## Assignment:
Set down the records that follow exactly and completely.

Stored items
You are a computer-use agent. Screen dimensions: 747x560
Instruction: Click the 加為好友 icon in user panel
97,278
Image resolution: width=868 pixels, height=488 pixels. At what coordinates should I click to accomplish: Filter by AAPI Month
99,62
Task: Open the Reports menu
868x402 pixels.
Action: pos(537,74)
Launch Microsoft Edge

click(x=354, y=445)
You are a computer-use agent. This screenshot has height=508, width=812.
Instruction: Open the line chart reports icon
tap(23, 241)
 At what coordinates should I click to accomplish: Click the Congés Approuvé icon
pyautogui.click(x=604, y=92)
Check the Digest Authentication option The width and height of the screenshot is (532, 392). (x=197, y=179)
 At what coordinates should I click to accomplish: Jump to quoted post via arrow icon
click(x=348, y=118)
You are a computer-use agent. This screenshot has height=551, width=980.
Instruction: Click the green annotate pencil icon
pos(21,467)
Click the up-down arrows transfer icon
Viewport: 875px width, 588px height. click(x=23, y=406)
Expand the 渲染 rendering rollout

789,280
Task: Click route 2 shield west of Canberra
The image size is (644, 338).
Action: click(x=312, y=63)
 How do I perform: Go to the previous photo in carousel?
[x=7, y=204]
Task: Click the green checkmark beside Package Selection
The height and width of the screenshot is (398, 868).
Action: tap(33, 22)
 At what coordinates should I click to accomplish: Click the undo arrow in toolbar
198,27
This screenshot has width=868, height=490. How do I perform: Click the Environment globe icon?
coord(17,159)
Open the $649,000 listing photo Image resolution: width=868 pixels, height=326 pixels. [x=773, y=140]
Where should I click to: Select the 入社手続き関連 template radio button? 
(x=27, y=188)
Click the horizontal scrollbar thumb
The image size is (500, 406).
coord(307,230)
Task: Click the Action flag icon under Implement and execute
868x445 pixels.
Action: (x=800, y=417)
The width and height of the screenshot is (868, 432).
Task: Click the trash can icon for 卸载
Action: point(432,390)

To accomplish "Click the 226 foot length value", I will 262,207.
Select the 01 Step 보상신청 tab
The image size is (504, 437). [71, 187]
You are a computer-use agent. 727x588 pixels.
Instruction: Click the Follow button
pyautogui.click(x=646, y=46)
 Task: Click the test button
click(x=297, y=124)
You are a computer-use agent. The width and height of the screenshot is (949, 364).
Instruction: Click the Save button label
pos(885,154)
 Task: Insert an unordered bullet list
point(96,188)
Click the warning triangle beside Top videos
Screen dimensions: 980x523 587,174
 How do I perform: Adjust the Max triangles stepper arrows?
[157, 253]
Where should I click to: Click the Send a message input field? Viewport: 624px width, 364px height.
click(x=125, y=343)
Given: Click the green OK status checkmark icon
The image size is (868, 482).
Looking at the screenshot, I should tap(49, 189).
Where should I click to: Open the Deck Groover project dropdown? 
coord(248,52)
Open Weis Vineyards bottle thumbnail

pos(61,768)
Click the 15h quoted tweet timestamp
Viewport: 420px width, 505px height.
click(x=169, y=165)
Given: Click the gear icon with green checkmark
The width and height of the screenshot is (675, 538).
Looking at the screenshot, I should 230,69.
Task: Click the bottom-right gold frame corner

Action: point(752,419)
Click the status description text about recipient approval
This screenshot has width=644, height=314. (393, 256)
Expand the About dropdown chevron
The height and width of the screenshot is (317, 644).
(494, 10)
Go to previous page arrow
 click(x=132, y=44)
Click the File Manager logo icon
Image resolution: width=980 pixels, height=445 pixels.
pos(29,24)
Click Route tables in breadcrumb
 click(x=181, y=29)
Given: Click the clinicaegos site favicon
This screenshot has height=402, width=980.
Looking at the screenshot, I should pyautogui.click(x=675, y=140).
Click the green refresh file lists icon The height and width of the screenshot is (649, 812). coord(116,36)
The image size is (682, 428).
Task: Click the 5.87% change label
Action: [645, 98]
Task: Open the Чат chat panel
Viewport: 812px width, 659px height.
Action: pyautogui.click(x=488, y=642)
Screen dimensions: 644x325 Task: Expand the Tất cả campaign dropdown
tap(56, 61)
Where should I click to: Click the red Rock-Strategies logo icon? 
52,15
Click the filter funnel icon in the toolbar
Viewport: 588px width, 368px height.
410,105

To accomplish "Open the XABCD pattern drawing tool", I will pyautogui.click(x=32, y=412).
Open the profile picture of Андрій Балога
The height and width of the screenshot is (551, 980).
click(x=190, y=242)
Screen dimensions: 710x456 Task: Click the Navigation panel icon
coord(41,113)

## Written reply:
You are a computer-use agent. Screen dimensions: 747x560
Instruction: Click the 加為好友 icon in user panel
97,278
Image resolution: width=868 pixels, height=488 pixels. At what coordinates should I click to accomplish: Filter by AAPI Month
99,62
Task: Open the Reports menu
868x402 pixels.
Action: pos(537,74)
Launch Microsoft Edge

click(x=354, y=445)
You are a computer-use agent. This screenshot has height=508, width=812.
Instruction: Open the line chart reports icon
tap(23, 241)
 At what coordinates should I click to accomplish: Click the Congés Approuvé icon
pyautogui.click(x=604, y=92)
Check the Digest Authentication option The width and height of the screenshot is (532, 392). (x=197, y=179)
 At what coordinates should I click to accomplish: Jump to quoted post via arrow icon
click(x=348, y=118)
You are a computer-use agent. This screenshot has height=551, width=980.
Instruction: Click the green annotate pencil icon
pos(21,467)
Click the up-down arrows transfer icon
Viewport: 875px width, 588px height. click(x=23, y=406)
Expand the 渲染 rendering rollout

789,280
Task: Click route 2 shield west of Canberra
The image size is (644, 338).
Action: click(x=312, y=63)
 How do I perform: Go to the previous photo in carousel?
[x=7, y=204]
Task: Click the green checkmark beside Package Selection
The height and width of the screenshot is (398, 868).
Action: tap(33, 22)
 At what coordinates should I click to accomplish: Click the undo arrow in toolbar
198,27
This screenshot has width=868, height=490. How do I perform: Click the Environment globe icon?
coord(17,159)
Open the $649,000 listing photo Image resolution: width=868 pixels, height=326 pixels. [x=773, y=140]
Where should I click to: Select the 入社手続き関連 template radio button? 
(x=27, y=188)
Click the horizontal scrollbar thumb
The image size is (500, 406).
coord(307,230)
Task: Click the Action flag icon under Implement and execute
868x445 pixels.
Action: (x=800, y=417)
The width and height of the screenshot is (868, 432).
Task: Click the trash can icon for 卸载
Action: point(432,390)

To accomplish "Click the 226 foot length value", I will 262,207.
Select the 01 Step 보상신청 tab
The image size is (504, 437). [71, 187]
You are a computer-use agent. 727x588 pixels.
Instruction: Click the Follow button
pyautogui.click(x=646, y=46)
 Task: Click the test button
click(x=297, y=124)
You are a computer-use agent. The width and height of the screenshot is (949, 364).
Instruction: Click the Save button label
pos(885,154)
 Task: Insert an unordered bullet list
point(96,188)
Click the warning triangle beside Top videos
Screen dimensions: 980x523 587,174
 How do I perform: Adjust the Max triangles stepper arrows?
[157, 253]
Where should I click to: Click the Send a message input field? Viewport: 624px width, 364px height.
click(x=125, y=343)
Given: Click the green OK status checkmark icon
The image size is (868, 482).
Looking at the screenshot, I should tap(49, 189).
Where should I click to: Open the Deck Groover project dropdown? 
coord(248,52)
Open Weis Vineyards bottle thumbnail

pos(61,768)
Click the 15h quoted tweet timestamp
Viewport: 420px width, 505px height.
click(x=169, y=165)
Given: Click the gear icon with green checkmark
The width and height of the screenshot is (675, 538).
Looking at the screenshot, I should 230,69.
Task: Click the bottom-right gold frame corner

Action: point(752,419)
Click the status description text about recipient approval
This screenshot has width=644, height=314. (393, 256)
Expand the About dropdown chevron
The height and width of the screenshot is (317, 644).
(494, 10)
Go to previous page arrow
 click(x=132, y=44)
Click the File Manager logo icon
Image resolution: width=980 pixels, height=445 pixels.
pos(29,24)
Click Route tables in breadcrumb
 click(x=181, y=29)
Given: Click the clinicaegos site favicon
This screenshot has height=402, width=980.
Looking at the screenshot, I should pyautogui.click(x=675, y=140).
Click the green refresh file lists icon The height and width of the screenshot is (649, 812). coord(116,36)
The image size is (682, 428).
Task: Click the 5.87% change label
Action: [645, 98]
Task: Open the Чат chat panel
Viewport: 812px width, 659px height.
Action: pyautogui.click(x=488, y=642)
Screen dimensions: 644x325 Task: Expand the Tất cả campaign dropdown
tap(56, 61)
Where should I click to: Click the red Rock-Strategies logo icon? 
52,15
Click the filter funnel icon in the toolbar
Viewport: 588px width, 368px height.
410,105

To accomplish "Open the XABCD pattern drawing tool", I will pyautogui.click(x=32, y=412).
Open the profile picture of Андрій Балога
The height and width of the screenshot is (551, 980).
click(x=190, y=242)
Screen dimensions: 710x456 Task: Click the Navigation panel icon
coord(41,113)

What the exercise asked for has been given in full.